Task description:
Reproduce the Amaranthus pumilus ecology text word for word, from its title through the end.

Text provided:
- Opening Delimiter -

Ecology of the Threatened Species Amaranthus pumilus Rafinesque


Thomas E. Hancock

Additional Authors:

Paul E. Hosier


September – 2003


Ecology, Amaranthus pumilus, North Carolina

Amaranthus pumilus, a federally threatened species that inhabits the transient and highly variable barrier beach environment of the United States, has been extirpated from nearly three-fourths of its historic range. This study ascertained habitat requirements and determined how certain biotic and abiotic factors influence A. pumilus | populations on Figure Eight Island, North Carolina. Data obtained were then compared to findings of Cakile edentula studies (C. edentula is common throughout the range of A. pumilus) in an effort to explain differences in range and abundance. Scarification and temperatures of 35?C enhanced seed germination. The majority of A. pumilus plants were found on overwash fans. Mortality was greatest following storm periods that inundated seedlings through four tidal cycles. Density of seedlings had no affect on mortality rate. No evidence was found for biological control of A. pumilus populations. Maximum seedling emergence from burial by sand was less than 1 cm. Amaranthus pumilus populations on Figure Eight Island appeared to be physically rather than biologically controlled. Characteristics such as a shorter growing season and inability to emerge from depths greater than 1 cm may be adaptive disadvantages when compared with C. edentula.

- Closing Delimiter -

Data for review:
- Opening Delimiter -

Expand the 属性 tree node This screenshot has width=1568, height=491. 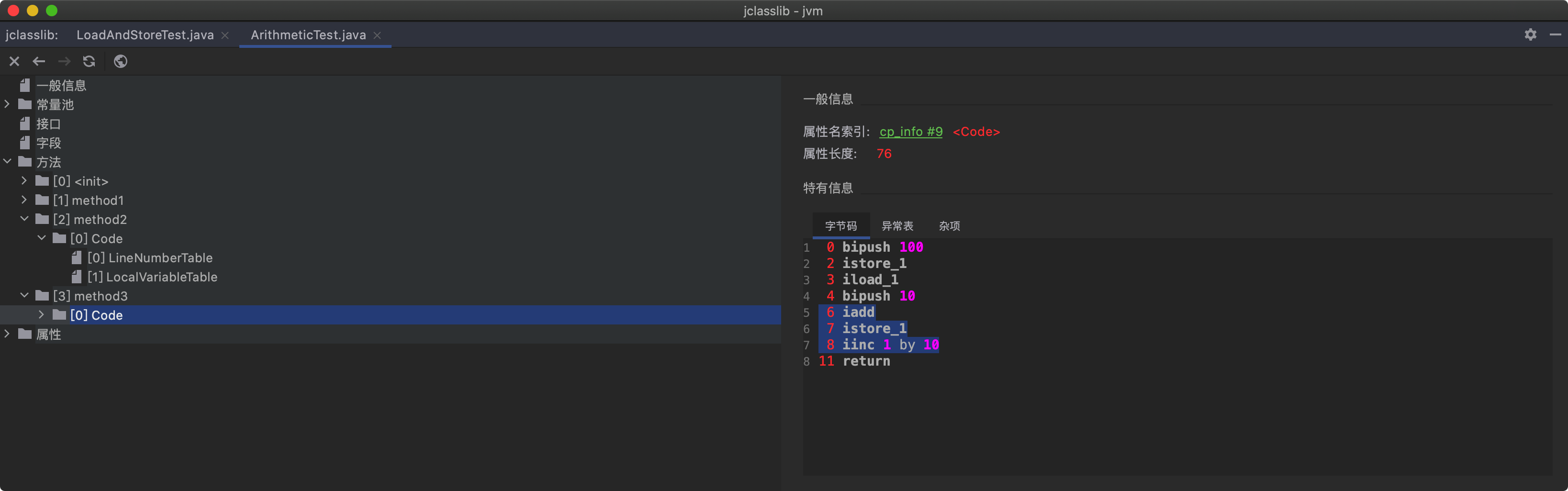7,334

- Closing Delimiter -
- Opening Delimiter -

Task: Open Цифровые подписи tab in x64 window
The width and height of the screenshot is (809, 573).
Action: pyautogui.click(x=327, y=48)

- Closing Delimiter -
- Opening Delimiter -

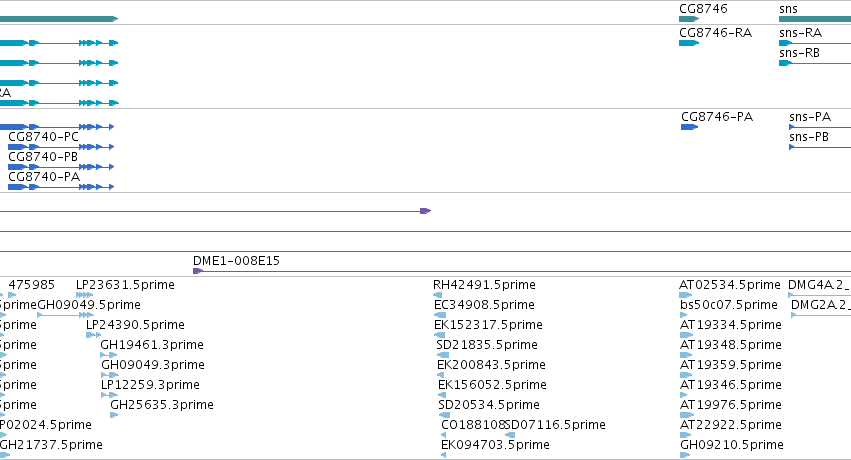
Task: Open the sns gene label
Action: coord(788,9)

- Closing Delimiter -

Response to the task:
Ecology of the Threatened Species Amaranthus pumilus Rafinesque


Thomas E. Hancock

Additional Authors:

Paul E. Hosier


September – 2003


Ecology, Amaranthus pumilus, North Carolina

Amaranthus pumilus, a federally threatened species that inhabits the transient and highly variable barrier beach environment of the United States, has been extirpated from nearly three-fourths of its historic range. This study ascertained habitat requirements and determined how certain biotic and abiotic factors influence A. pumilus | populations on Figure Eight Island, North Carolina. Data obtained were then compared to findings of Cakile edentula studies (C. edentula is common throughout the range of A. pumilus) in an effort to explain differences in range and abundance. Scarification and temperatures of 35?C enhanced seed germination. The majority of A. pumilus plants were found on overwash fans. Mortality was greatest following storm periods that inundated seedlings through four tidal cycles. Density of seedlings had no affect on mortality rate. No evidence was found for biological control of A. pumilus populations. Maximum seedling emergence from burial by sand was less than 1 cm. Amaranthus pumilus populations on Figure Eight Island appeared to be physically rather than biologically controlled. Characteristics such as a shorter growing season and inability to emerge from depths greater than 1 cm may be adaptive disadvantages when compared with C. edentula.